If you’re not automatically eligible, you can apply online for Extra Help through the Social Security Administration website. You can also call the Social Security Administration at 1-800-772-1213 to apply over the phone, request a paper application, or to schedule an appointment to apply at your local Social Security office. Keep in mind that visiting in person may not be an option if your local office remains closed because of the COVID-19 pandemic.

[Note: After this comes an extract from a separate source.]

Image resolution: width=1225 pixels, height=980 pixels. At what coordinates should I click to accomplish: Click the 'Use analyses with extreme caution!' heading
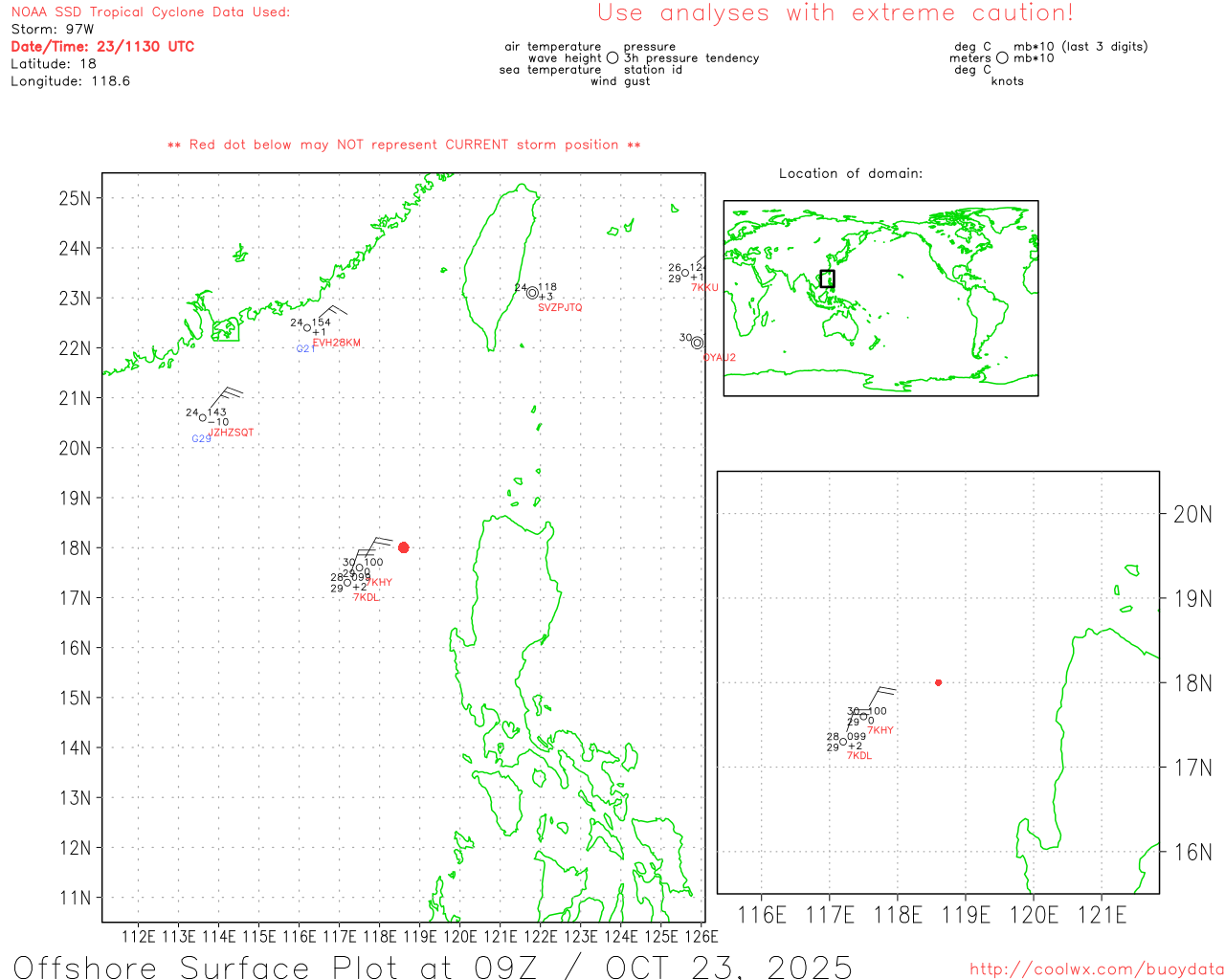pyautogui.click(x=835, y=13)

Here’s what you’ll need to fill out the application:

  • Social Security card
  • Bank account statements
  • Statements for individual retirement accounts (IRAs) and other investment accounts
  • Tax returns
  • Payroll slips
  • Your most recent Social Security benefits award letters or statements for Railroad Retirement benefits, Veterans benefits, pensions and annuities

If you’re approved, Medicare will review your eligibility periodically to ensure that you’re still eligible. If you’re deemed ineligible, you could lose your benefits. Keep in mind that you don’t have to be enrolled in Part D coverage yet to apply. But you won’t be eligible to receive any benefits until you’re enrolled in Medicare drug coverage.

You do have the right to appeal if you’re denied for Extra Help benefits. You’ll need to complete the appeal form and submit it to the Social Security Administration, along with any supporting documentation that may be requested. There’s no guarantee an appeal will go in your favor but it’s worth trying if you believe you’re eligible for Extra Help.

Finally, consider looking into Medicare Savings Programs (MSP) at the state level. These programs can help with paying Medicare Part A costs and Medicare Part B copayments if you meet certain conditions. If you qualify for your state’s Medicare Savings Program, it’s possible that you may also qualify for Extra Help automatically.

Bottom Line

Medicare Extra Help

Medicare Extra Help can provide much-needed financial assistance for people who may be struggling to meet their Medicare Part D prescription drug costs. While it won’t pay for everything, it can help to make prescription drugs more affordable for seniors. If you’re not sure whether you’re eligible for Extra Help, your local social services department or the Social Security Administration could point you in the right direction.

Retirement Planning Tips

  • Consider talking to a financial advisor about the best way to approach Medicare planning in your overall retirement plan. Finding a qualified financial advisor doesn’t have to be hard. SmartAsset’s free tool matches you with up to three financial advisors who serve your area, and you can interview your advisor matches at no cost to decide which one is right for you. If you’re ready to find an advisor who can help you achieve your financial goals, get started now.
  • Medicare doesn’t offer assistance with long-term care in a nursing home. You can use Medicaid to pay for long-term care but you may have to spend down assets first to qualify. There are two potential ways to avoid that scenario. The first is purchasing a long-term care insurance policy; the second is setting up a Medicaid asset protection trust. Long-term care insurance can pay for nursing care costs while a Medicaid asset protection trust can shield assets to help you become Medicaid-eligible. But there are certain rules you must observe to satisfy the lookback period requirement.